5. The advantages of traceTorch

So, traceTorch is similar enough to base PyTorch to not be too jarring a difference, but behind the scenes it updates the parameters in a quite different manner. So, what are the advantages of this approach in contrast to base PyTorch?

Constant memory consumption: Since traceTorch doesn’t rely on autograd graphs, or, rather, builds a small one during the backward pass to approximate all the forward passes that happened, and updating parameters happens consecutively, layer by layer, the memory impact is a fair bit smaller, especially considering the recurrent nature.
Sparse rewards and “online” learning: Since everything is stored locally and is always ready to do a backwards pass regardless of the number of forward passes beforehand, traceTorch is effectively capable of online learning. To be pedantic, it’s not exact online learning, since we do not do any extra calculations for the derivatives during the forward pass, but that technically makes traceTorch all the better, since now we do these calculations sparsely, only when the backward pass occurs, rather than needing to do them in the forward pass each time to have an “instant” backward pass.

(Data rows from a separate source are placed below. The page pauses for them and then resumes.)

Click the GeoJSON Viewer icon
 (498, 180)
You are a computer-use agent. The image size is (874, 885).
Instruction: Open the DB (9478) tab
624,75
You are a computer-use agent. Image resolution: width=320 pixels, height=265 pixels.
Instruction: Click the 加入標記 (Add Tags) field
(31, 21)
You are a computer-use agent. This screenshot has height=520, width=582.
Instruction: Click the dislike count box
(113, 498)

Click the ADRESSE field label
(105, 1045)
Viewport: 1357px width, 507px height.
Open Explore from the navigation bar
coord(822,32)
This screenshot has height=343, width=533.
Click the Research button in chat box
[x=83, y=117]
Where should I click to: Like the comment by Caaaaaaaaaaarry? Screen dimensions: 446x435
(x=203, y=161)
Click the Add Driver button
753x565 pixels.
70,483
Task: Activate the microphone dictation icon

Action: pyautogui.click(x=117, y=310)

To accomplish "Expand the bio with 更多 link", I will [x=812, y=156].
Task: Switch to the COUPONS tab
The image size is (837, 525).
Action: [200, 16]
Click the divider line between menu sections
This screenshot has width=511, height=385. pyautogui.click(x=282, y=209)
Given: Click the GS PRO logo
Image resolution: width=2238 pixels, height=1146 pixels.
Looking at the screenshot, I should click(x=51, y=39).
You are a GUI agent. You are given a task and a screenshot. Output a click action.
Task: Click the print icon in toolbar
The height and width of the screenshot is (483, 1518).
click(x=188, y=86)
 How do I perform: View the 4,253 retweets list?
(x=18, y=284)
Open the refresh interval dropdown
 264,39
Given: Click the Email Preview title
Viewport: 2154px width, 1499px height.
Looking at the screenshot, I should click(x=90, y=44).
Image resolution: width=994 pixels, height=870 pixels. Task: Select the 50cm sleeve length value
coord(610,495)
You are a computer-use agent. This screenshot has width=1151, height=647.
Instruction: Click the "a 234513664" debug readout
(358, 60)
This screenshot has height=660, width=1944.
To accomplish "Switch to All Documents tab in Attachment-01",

Continuous interpolation between stateful and stateless: By default, traceTorch layers are initialized to be in a recurrent manner. But you can just as easily change the hyperparameters, and disable learning of them in order to enforce the model to be stateless. It’s a continuous interpolation between maximal recurrence, accumulating information over an infinite amount of time, versus rapidly discarding old information.